NoSQL Database Performance Tuning
MangoNoSQL performs its writes in the background when Mango is under high load. This is done via Batch Write Behind tasks. Each task will run in parallel to the others and pull point values from a common pool and insert them into the data store. If you see any NoSQL Data Lost Events in your system it is recommended to adjust the performance settings.
Batch write behind spawn threshold
This setting determines how many point values must be waiting to be written before creating a new Batch Write Behind task to insert them in parallel.
Max batch write behind tasks
This setting determines the maximum number of tasks that will be used. New tasks are only created when the pool reaches the spawn threshold. Note that increasing this value will have an effect on the number of available High Priority threads, so ensure you have a large enough High Priority Thread pool.
Batch write inserts per task
This setting determines how many point values are pulled from the common pool when a batch write behind task is ready to insert more data.
The application is capable of automatic backup the MangoNoSql Database to a zip file. The frequency and location of these backups can be set here. By default the configuration is saved daily and the past 9 backups are kept on the disk.
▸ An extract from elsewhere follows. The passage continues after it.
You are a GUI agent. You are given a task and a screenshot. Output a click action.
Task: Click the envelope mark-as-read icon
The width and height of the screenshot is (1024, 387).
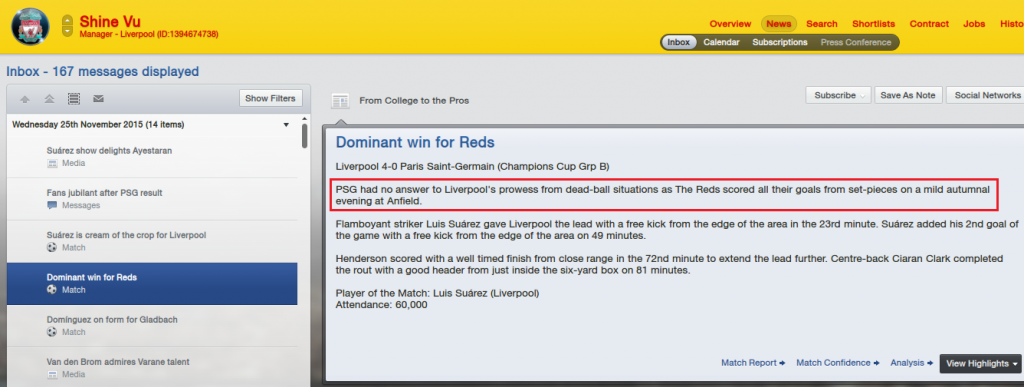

Incremental backups allow only changes to be backed up during a backup. This reduces backup sizes. Each backup is a zip file of the changes from the previous backup to now. To restore them simply use the restore tool or unzip the files overtop of the existing database files in order.
Enable auto backup to schedule the backup of the system configuration to a file.
Last run is the time and date of the last backup. If no backup has ever been made, the date will be unknown.
The Backup directory should point to the directory where the backup files will be stored. By default this is set to MA_HOME/backups.
Backup every number of periods. Choose the frequency of backups. These are relative to the last backup time unless that is unknown and then the first backup will be run at the next date/time entered below.
Backup Time a preferred time of day. Choose the hour and minute of the backup, hour is from 0-23, minute from 0-59.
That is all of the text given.